Page text:
Metadata-Version: 2.1
Name: protein-variant-nomenclature-parser
Version: 0.0.1
Summary: An ANTLR based parser for colloquial protein variant nomenclature
Home-page: https://github.com/tansey-lab/protein-variant-nomenclature-parser
Author: Jeff Quinn
Author-email: Jeff Quinn <quinnj2@mskcc.org>
Project-URL: Homepage, https://github.com/tansey-lab/protein-variant-nomenclature-parser
Project-URL: Bug Tracker, https://github.com/tansey-lab/protein-variant-nomenclature-parser/issues
Classifier: Programming Language :: Python :: 3
Classifier: License :: OSI Approved :: MIT License
Classifier: Operating System :: OS Independent
Requires-Python: >=3.7
Description-Content-Type: text/markdown
License-File: LICENSE

# Protein Variant Nomenclature Parser

This repository contains a Python library for parsing and validating colloquial protein variant nomenclature
strings like `BRAF V600E` that commonly appear in manuscripts.

## Features

- Parse protein variant nomenclature strings in the following formats:
  - Single amino acid substitution: "BRAF V600E", "BRAFV600E", "PTEN R130G", "TP53 R175H"

Description of the task: Return, word for word, the part of the protein variant parser description starting at "This repository contains" and ending at "appear in manuscripts.".

Records:
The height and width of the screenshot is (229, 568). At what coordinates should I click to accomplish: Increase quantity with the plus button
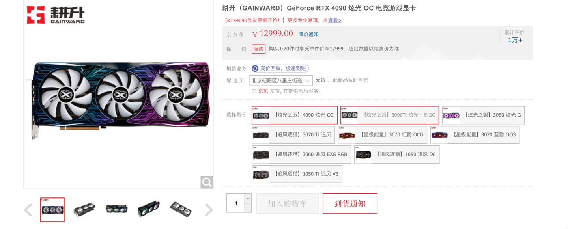pos(248,198)
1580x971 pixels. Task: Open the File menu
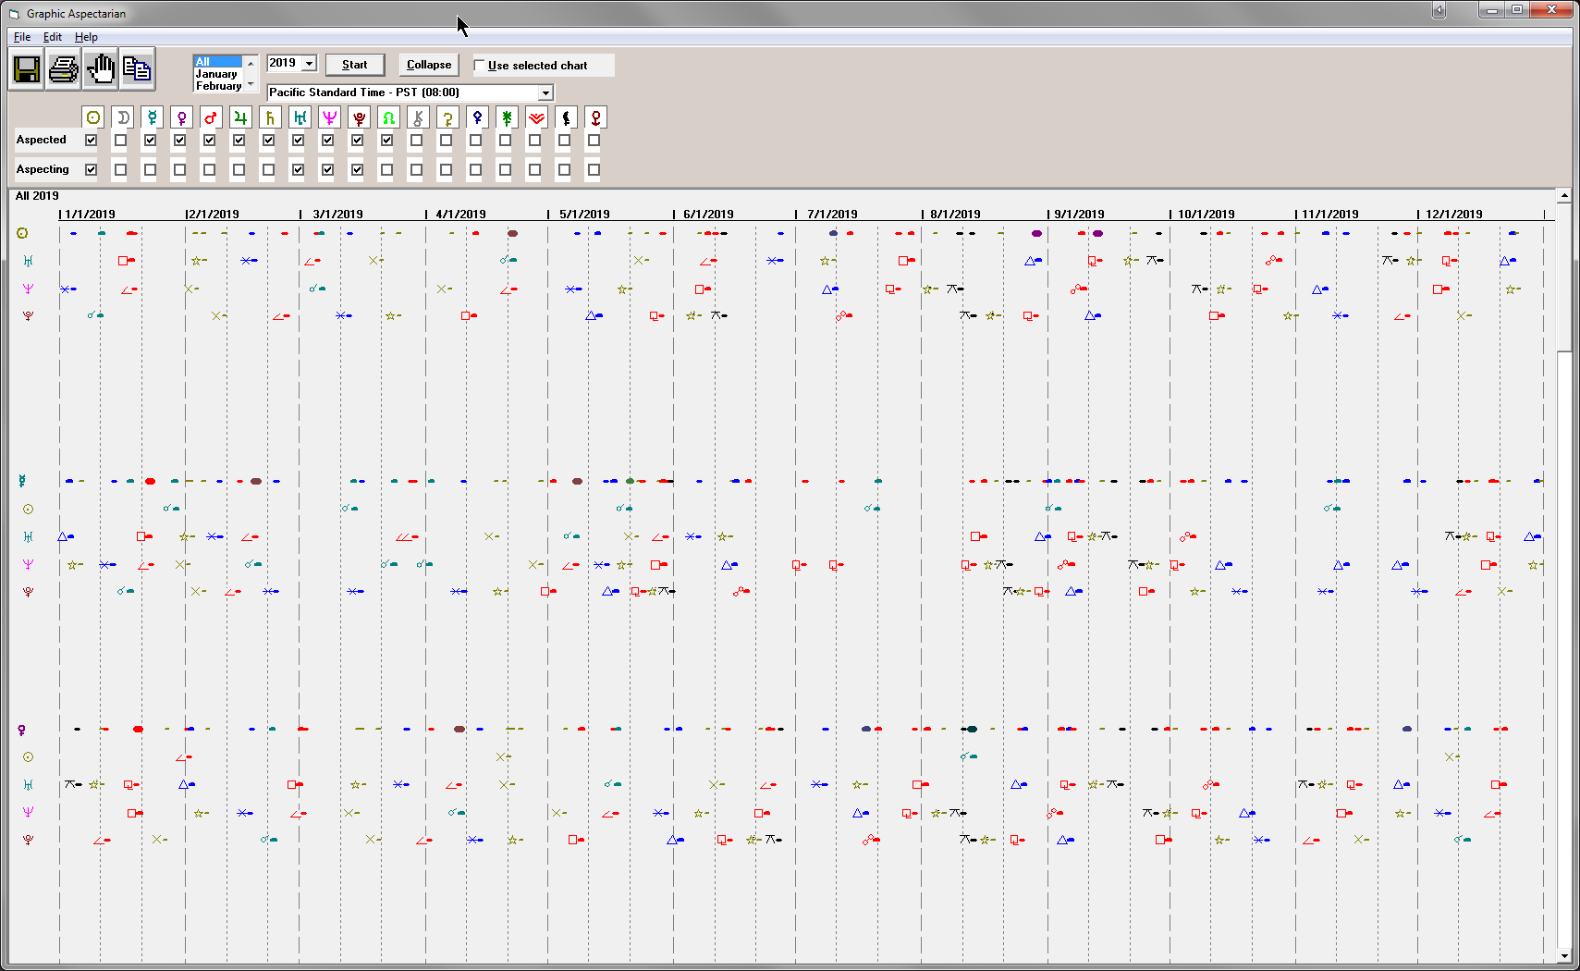tap(22, 37)
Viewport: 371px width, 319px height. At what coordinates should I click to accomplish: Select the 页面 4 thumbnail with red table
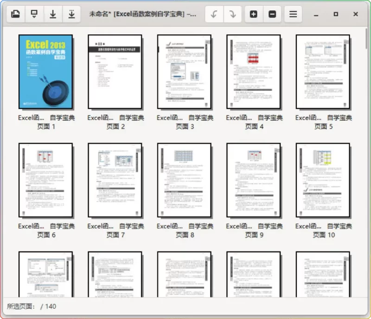[254, 71]
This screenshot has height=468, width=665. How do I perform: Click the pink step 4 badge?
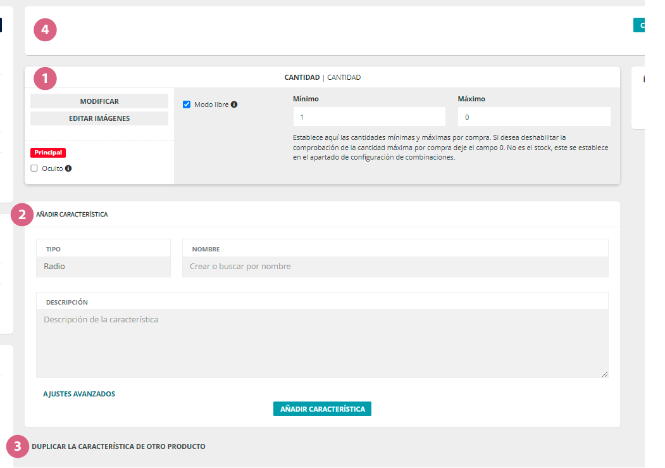click(45, 29)
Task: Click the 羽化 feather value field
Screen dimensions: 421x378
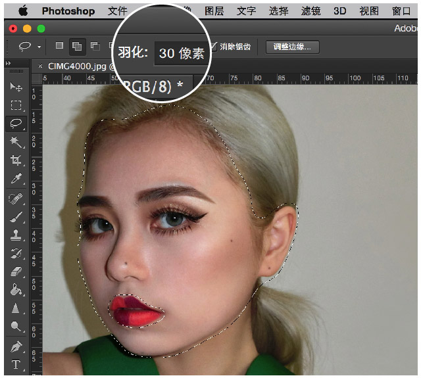Action: click(182, 53)
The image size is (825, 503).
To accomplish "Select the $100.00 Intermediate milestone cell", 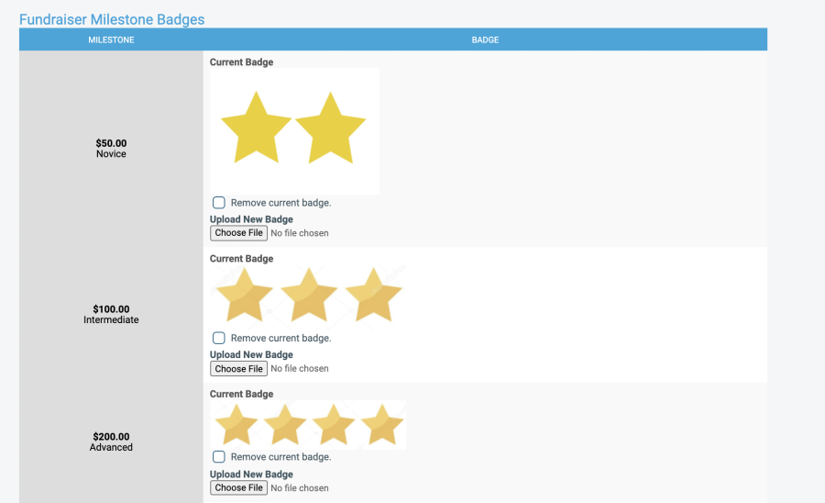I will [111, 315].
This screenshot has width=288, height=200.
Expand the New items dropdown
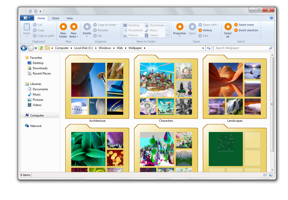(x=74, y=37)
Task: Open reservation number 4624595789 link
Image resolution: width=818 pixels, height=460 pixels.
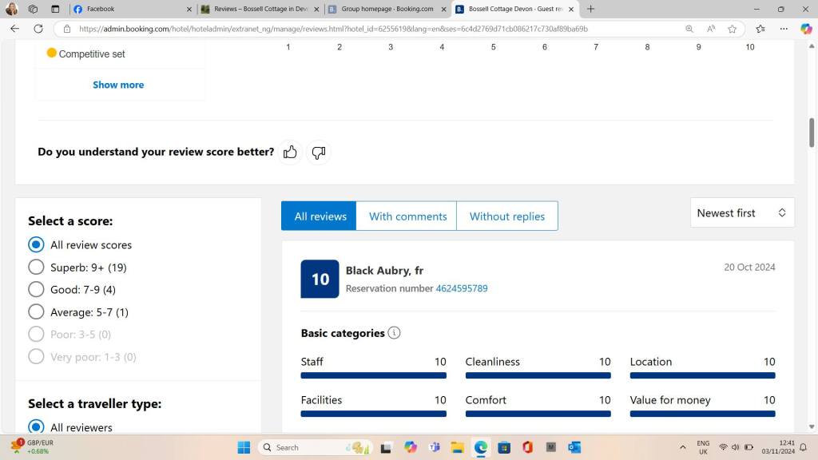Action: coord(461,288)
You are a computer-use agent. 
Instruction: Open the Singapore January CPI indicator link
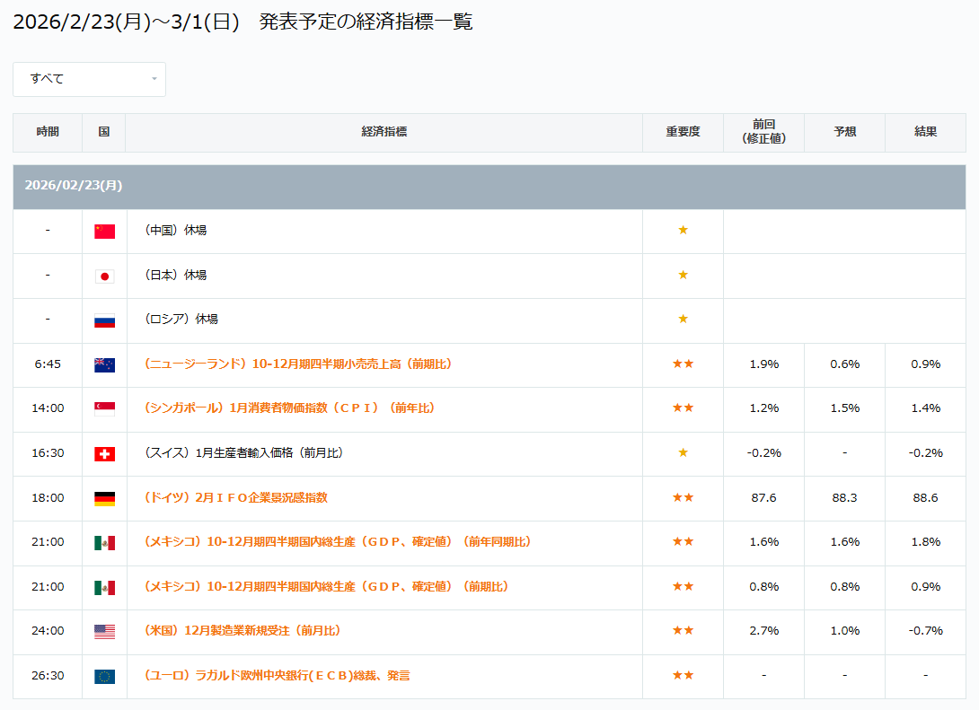click(289, 408)
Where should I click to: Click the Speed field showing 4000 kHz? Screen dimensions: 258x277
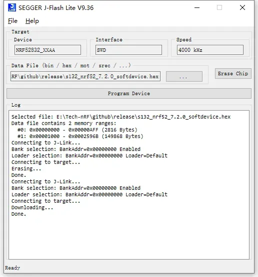tap(210, 50)
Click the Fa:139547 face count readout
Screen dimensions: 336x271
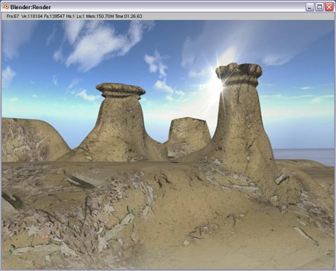point(54,16)
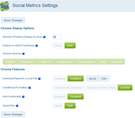Image resolution: width=135 pixels, height=118 pixels.
Task: Toggle the Twitter service
Action: pyautogui.click(x=10, y=62)
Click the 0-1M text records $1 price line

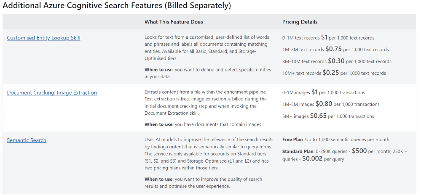click(328, 37)
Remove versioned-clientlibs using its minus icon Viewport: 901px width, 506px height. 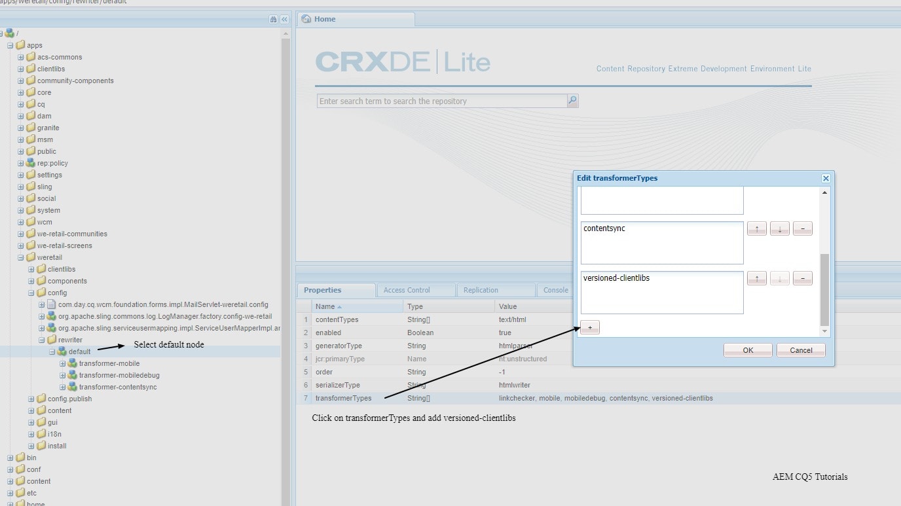pos(802,278)
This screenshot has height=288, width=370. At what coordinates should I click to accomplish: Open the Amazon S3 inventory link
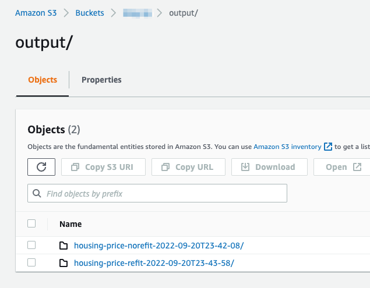click(x=287, y=147)
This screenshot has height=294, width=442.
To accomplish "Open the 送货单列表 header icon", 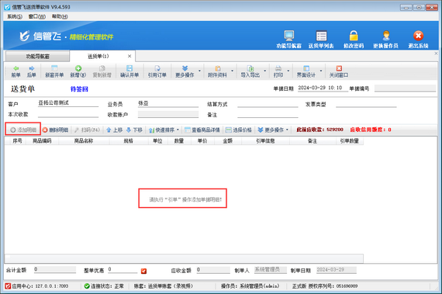I will click(321, 36).
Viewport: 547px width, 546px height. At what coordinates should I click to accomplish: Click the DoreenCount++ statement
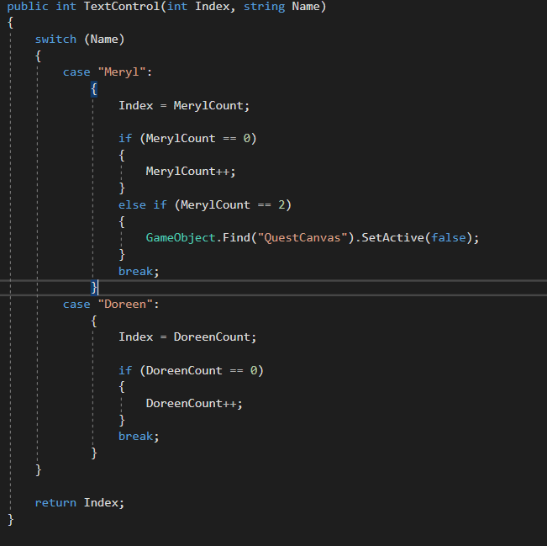point(194,403)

Answer box:
This repository contains a Python library for parsing and validating colloquial protein variant nomenclature
strings like `BRAF V600E` that commonly appear in manuscripts.